In recently submitted comment letters, top U.S. bank representatives and a coalition of congressmen adamantly opposed the banking regulators’ proposal reflecting the Basel III capital recommendations, identifying securitizations as an area that will be particularly impacted adversely.
The bipartisan coalition’s letter called asset securitization “crucial to our economy, helping to ensure businesses and consumers have access to affordable financing.” It says that regulators are proposing the “most cautious approach” recommended by the Basel Committee, doubling the capital surcharge for some securitization exposures to a level above what the banking agencies adopted after the Dodd-Frank Act.
Noting the added weight of the U.S. stress testing process, the Congressmen expressed their concern that “the new capital requirements may lead in some cases to banks having to maintain more capital [against the securitization transaction] than the underlying exposure itself.”
Banking regulators issued the proposed rules July 27, 2023, with a deadline of November 30 to submit comments. That timeline was extended to January 16.
In a joint comment letter, the American Bankers Association and Bank Policy Institute expressed similar concerns. They noted the proposal contains no standard by which to determine what an appropriate risk weight should be for credit and operational risk, making it impossible to determine [whether] the costs of higher capital outweigh the benefits.
Banks suggest changes
More specifically, JPMorgan Chase argues that the proposals could use a combination of structural revisions and adjustments to risk weighted-assets (RWA) before finalization. In its 18-page comment, the bank argues that the surcharge placed on Globally Systematic Important Bank should be adjusted for economic growth and the calibration of operational risk for risk-weighted assets, among other proposed revisions.

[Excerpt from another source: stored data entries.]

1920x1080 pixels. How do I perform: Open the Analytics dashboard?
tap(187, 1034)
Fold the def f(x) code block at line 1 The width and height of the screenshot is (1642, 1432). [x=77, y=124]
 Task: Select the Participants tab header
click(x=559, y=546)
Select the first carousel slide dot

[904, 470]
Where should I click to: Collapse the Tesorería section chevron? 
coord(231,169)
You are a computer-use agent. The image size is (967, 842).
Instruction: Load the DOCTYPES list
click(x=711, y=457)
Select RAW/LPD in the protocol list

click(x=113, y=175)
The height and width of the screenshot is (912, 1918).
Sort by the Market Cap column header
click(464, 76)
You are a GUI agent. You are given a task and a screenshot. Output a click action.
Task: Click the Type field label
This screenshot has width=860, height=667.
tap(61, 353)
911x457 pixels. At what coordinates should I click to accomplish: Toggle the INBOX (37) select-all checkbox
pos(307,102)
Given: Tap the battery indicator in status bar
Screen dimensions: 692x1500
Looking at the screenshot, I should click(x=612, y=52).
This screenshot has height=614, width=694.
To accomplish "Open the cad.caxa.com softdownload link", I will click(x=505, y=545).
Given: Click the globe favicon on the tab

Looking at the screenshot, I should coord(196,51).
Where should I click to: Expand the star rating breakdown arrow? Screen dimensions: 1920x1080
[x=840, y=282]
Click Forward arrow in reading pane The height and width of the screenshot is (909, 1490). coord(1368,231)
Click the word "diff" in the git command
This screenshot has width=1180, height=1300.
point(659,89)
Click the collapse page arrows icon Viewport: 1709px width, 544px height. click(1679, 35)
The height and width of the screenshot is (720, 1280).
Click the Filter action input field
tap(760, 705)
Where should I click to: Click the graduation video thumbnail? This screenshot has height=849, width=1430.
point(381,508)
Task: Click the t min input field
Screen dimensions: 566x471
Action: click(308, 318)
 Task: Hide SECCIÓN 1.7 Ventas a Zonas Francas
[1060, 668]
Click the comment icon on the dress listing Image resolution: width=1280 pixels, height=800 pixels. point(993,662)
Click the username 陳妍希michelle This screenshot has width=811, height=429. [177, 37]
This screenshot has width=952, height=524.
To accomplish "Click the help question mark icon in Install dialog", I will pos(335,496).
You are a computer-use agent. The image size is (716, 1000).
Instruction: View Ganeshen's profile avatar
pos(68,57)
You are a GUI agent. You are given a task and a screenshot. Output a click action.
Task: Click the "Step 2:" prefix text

At the start of its 76-page comment letter, the Structured Financial Association (SFA) stated in bold letters that the proposed rule should not be adopted, and that the SFA opposes it. It argued that U.S. regulators have chosen a much more stringent application of the Basel III recommendations than standards in the EU, U.K, Canada and elsewhere, putting U.S. banks “at a significant disadvantage compared to their international peers.”
A key sticking point is the p-factor, which scales up the risk weightings applied to different types of loans in a securitization, and the proposal increases it to 1.0 from 0.5 under current rules.
Scott Frame, chief economist and head of policy at the SFA, said that a pool of loans held by a bank in unsecuritized form and subject to an 8% capital charge would see that charge increase to 12% under the current 0.5 p-factor if the bank instead held every tranche of a securitization backed by the same pool of loans.
“Under the endgame proposal, with p-factor equal to 1.0, the charge would be 16%,” Frame said, adding that additional capital required by CCAR stress tests could require banks to maintain more capital against the underlying securitization transaction than the underlying exposure itself.
“Research provided by member firms demonstrated that the additive nature of these requirements can result in changes exceeding the amount for many subordinated exposures,” he said.
Charges hit large banks hard
The charges could even hit larger banks hard, Goldman Sachs suggested in its letter.
“If the NPRs [notice of proposed rulemaking] are implemented as proposed, Goldman Sachs’ required capital is expected to increase by more than 25%,” according to the bank’s statement.
The Congressional letter also notes that concern and why it would be problematic.
Banks “could be less likely to act as market makers in the securitization market, reducing market liquidity and driving up borrowing costs for consumers and businesses,” the letter says.
The SFA noted that securitizations reduce the cost of credit for consumer and business loans. It said banks are integral to the securitization market by lending to the special purpose entities (SPEs) that issue securities, enabling the SPEs to buy loans; investing in other lenders’ asset-backed securities (ABS); making markets in the securities; and sponsoring their own ABS to manage credit risk.
Under the proposed rule, according to the SFA, bank loans made to SPEs will become more expensive and less available; banks will require higher interest rates to invest in ABS; ABS liquidity will lessen as market making becomes less available; and banks’ credit-risk management will be hindered.
The SFA recommends numerous changes to the proposal, including reducing the proposed p-factor to 0.5 from 1.0, and setting the p-factor for certain qualifying securitizations at 0.25, and essentially starting over again.
“The agencies should then issue a re-proposed rule that incorporates the recommendations in this letter and contains clear explanations of the changes to the securitization framework as well as the supporting data,” the comment letter says.